#### [WHAT YOU SHOULD DO]
When a line of the records below contains the string "agent", copy that whole line.

#### [TASK INPUTS]
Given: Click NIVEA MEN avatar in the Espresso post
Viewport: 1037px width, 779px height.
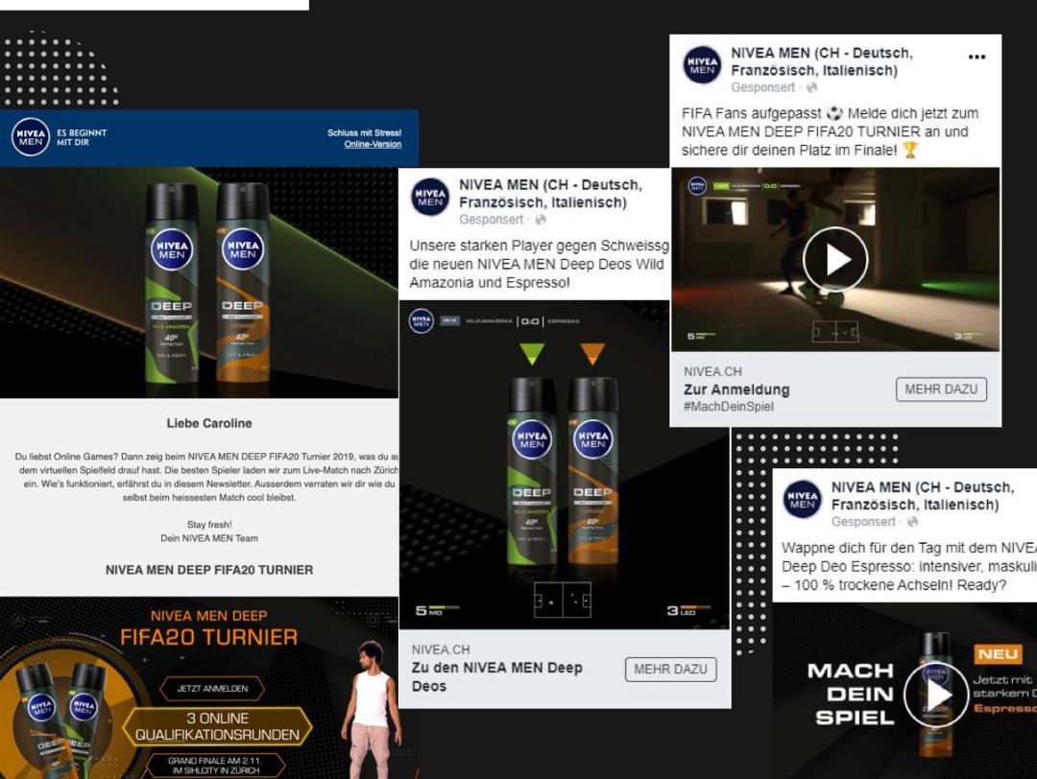Looking at the screenshot, I should (802, 500).
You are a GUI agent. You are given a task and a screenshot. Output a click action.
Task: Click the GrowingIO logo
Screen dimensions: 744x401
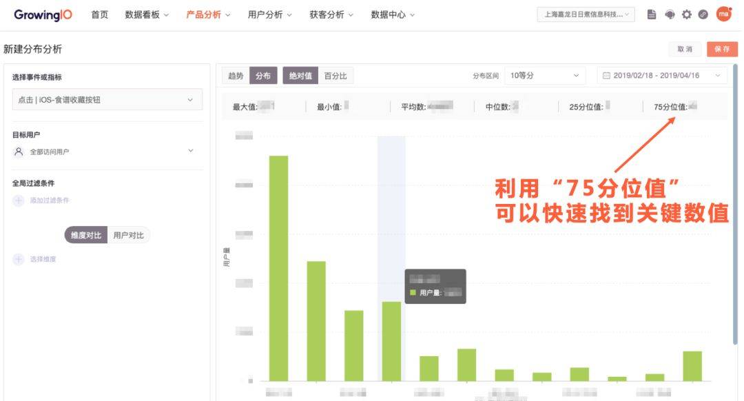click(x=43, y=14)
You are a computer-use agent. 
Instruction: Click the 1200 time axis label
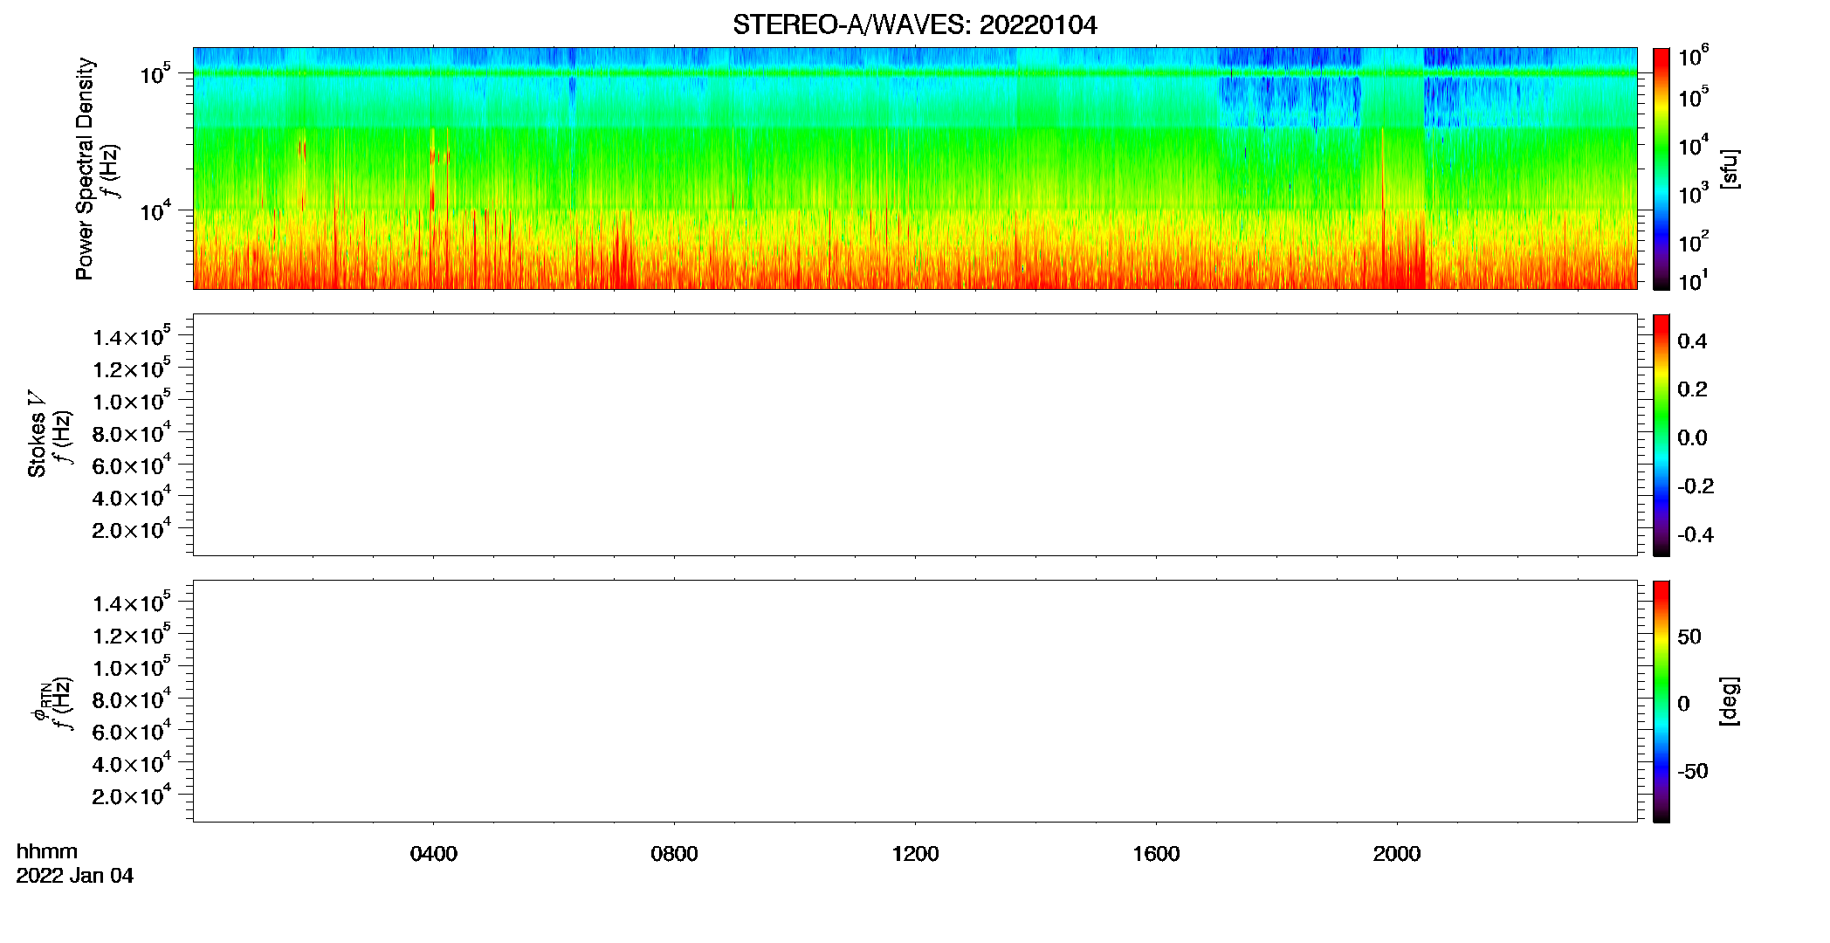915,854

#### [ANSWER SECTION]
You are a GUI agent. You are given a task and a screenshot. Output a click action.
You are a computer-use agent. 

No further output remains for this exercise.